### TASK OBJECTIVE
Send back the line that contains "This screenshot has" and all lines following it through the end of the data below, exactly, omitting pictures.

(Extracted data entries)
Segment Open

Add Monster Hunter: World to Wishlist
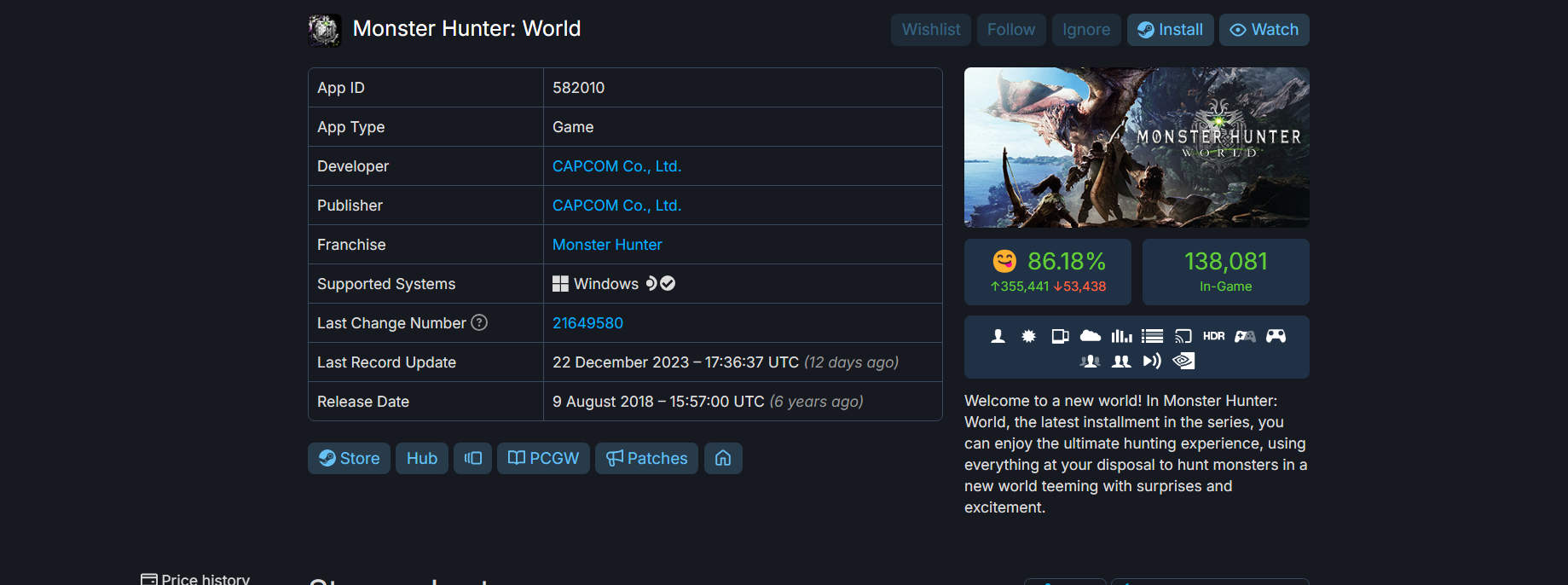 point(930,30)
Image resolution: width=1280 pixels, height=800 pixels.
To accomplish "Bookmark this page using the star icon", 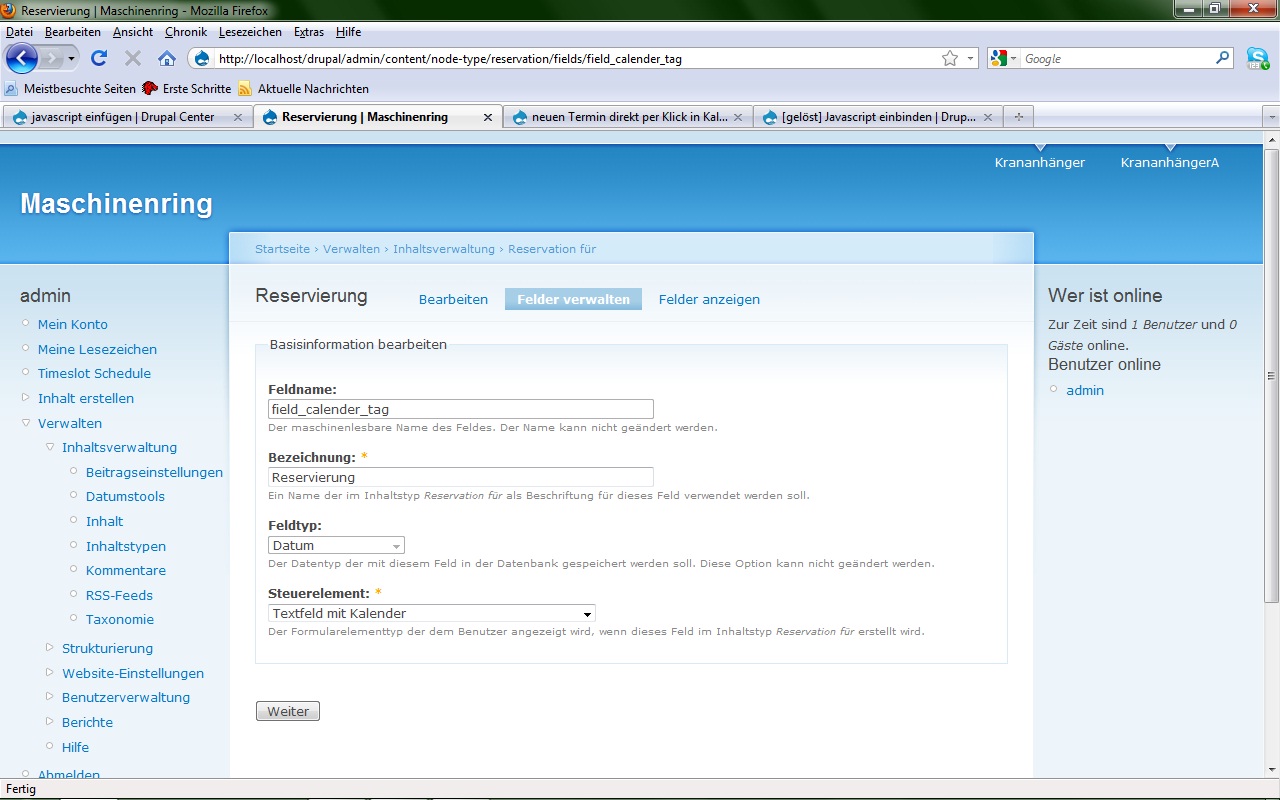I will [949, 59].
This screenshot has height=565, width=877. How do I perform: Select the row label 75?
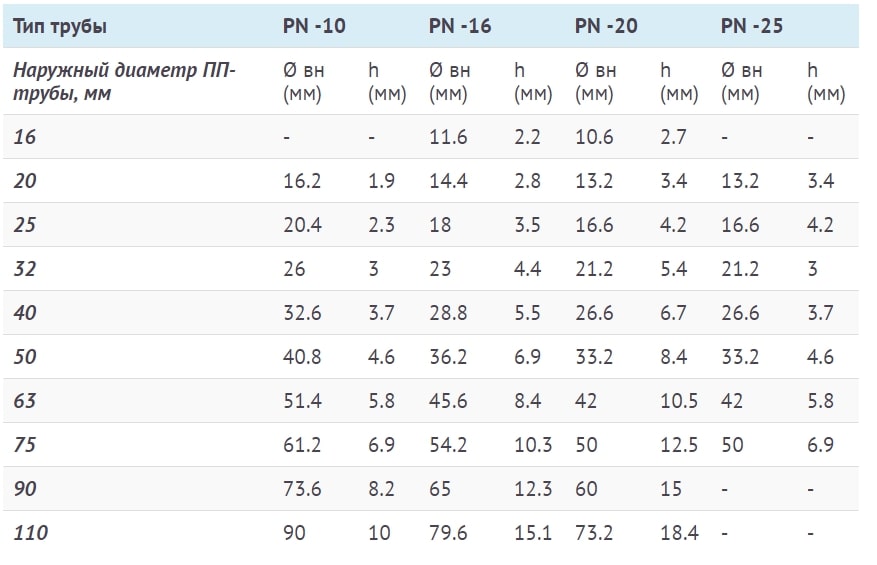click(x=25, y=445)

Segment Closed

### YOUR SOLUTION
This screenshot has height=565, width=877. How do I perform: Select the row label 75?
click(x=25, y=445)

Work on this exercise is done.